Ten years have passed since a series of catastrophic levee breaches caused the Lower Ninth Ward, along with most of New Orleans, to flood. The city, state, and federal governments have invested more than $600 million in the Lower Ninth, a relatively compact community that measures 20 by 25 blocks. Foundations have contributed tens of millions of dollars to the area. Brad Pitt alone has raised nearly $50 million through the Make It Right Foundation. Tens of thousands of volunteers have done work in the community. All of which raises the question: Why do large stretches of the Lower Ninth still look as if the levees failed only a year ago?

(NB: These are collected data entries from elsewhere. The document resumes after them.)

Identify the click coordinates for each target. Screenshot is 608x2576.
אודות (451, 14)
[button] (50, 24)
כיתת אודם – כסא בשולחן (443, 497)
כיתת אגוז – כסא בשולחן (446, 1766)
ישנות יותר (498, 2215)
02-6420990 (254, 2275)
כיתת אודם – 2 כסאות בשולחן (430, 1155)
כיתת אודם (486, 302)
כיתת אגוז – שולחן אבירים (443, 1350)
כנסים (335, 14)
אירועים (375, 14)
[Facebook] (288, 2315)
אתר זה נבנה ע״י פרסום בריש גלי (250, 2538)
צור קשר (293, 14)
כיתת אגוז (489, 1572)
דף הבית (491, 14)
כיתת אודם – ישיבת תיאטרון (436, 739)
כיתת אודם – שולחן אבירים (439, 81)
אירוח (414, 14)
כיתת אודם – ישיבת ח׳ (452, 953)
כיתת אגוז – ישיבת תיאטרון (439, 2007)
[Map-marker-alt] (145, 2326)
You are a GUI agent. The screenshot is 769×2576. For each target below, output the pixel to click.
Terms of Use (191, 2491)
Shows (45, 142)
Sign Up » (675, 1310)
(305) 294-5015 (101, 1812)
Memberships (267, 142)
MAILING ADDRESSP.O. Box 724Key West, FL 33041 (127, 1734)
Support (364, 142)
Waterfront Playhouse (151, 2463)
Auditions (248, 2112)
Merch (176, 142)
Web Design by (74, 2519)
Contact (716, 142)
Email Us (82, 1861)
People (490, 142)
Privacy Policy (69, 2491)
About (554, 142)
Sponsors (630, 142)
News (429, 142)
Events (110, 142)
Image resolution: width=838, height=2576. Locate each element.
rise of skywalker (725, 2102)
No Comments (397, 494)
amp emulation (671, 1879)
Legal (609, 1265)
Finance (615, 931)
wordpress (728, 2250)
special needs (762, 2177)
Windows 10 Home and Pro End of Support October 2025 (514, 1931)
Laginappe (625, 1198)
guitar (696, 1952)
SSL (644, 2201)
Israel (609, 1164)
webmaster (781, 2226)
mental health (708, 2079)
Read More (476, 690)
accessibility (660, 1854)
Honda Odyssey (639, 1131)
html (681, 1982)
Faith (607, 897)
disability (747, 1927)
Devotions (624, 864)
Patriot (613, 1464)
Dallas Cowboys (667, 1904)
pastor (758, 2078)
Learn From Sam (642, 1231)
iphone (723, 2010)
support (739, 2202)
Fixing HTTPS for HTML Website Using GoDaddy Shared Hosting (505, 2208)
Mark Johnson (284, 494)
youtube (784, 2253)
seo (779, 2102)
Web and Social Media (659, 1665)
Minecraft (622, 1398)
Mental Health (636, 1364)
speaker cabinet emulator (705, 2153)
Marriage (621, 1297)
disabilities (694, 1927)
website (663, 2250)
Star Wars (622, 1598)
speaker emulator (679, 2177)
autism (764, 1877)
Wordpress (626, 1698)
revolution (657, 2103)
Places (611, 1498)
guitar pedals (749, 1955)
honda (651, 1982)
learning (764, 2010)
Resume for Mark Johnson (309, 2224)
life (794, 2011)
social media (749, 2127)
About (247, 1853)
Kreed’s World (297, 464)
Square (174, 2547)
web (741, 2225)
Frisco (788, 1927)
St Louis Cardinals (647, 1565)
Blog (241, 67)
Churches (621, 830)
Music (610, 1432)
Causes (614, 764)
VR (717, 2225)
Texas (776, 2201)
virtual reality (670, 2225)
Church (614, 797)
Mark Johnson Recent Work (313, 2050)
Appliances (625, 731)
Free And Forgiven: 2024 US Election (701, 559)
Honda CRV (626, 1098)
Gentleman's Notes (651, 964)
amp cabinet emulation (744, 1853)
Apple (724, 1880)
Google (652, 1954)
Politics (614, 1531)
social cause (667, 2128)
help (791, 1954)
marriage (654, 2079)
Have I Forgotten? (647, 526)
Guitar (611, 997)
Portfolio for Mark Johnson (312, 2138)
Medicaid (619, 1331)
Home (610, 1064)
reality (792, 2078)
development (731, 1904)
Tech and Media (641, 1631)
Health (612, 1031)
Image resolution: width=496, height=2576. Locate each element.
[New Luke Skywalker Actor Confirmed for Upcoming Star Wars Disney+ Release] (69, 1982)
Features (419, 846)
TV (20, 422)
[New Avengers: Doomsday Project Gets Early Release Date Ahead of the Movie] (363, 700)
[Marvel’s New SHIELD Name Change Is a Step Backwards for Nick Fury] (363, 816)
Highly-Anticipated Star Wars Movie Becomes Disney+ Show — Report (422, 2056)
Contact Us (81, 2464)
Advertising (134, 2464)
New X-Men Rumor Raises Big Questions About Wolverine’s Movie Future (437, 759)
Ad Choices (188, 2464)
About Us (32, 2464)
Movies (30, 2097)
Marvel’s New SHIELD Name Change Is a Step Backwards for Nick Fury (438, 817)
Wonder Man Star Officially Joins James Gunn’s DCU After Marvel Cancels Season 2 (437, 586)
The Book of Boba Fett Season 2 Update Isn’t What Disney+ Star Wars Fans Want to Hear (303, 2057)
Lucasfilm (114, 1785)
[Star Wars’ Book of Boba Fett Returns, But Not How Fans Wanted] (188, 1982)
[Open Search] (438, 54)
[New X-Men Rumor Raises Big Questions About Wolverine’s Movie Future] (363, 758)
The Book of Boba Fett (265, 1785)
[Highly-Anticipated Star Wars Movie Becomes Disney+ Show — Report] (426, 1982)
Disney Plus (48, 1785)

Simple economics has played a big part. Prior to Katrina, the Lower Ninth—a community sometimes referred to as “Backatown”—was home to many of the housekeepers, kitchen workers, and others who kept the tourism industry going in New Orleans. Another large share of its people were retirees who, like Irvin, lived on a fixed income. The average resident survived on $16,000 a year, and more than one in every three residents lived below the poverty line.
But more than economics is at play in the stalled recovery of this community, which was more than 98 percent black at the time of Katrina. The Lower Ninth has always been a place apart from the rest of New Orleans, a small village rather than one neighborhood among many. Much of that is geography. The community is downriver from Uptown and the French Quarter—as downriver as it is possible to be while remaining in New Orleans. The only way to get there is by bridge. The community’s personality before the storm felt more Mississippi Delta than big-city jazz. Residents raised chickens in the yard. They grew vegetables and fished for dinner. They tended to be country folks who went to bed a lot earlier than their city kin. “Before Katrina,” Irvin says, “I could tell you the name of everyone all the way from the bridge on down.”
While this separation made the Lower Nine, as residents tend to call their neighborhood, a distinct and vibrant place, it also left it vulnerable when disaster struck. The shame is that a mix of misperceptions and racially informed myths about the Lower Ninth Ward set the stage for one misguided policy choice after another, at all levels of government. Despite the well-meaning efforts of thousands of volunteers and hundreds of millions of dollars in private donations and public aid, the desolation of Henry Irvin’s community today is a self-fulfilling prophecy.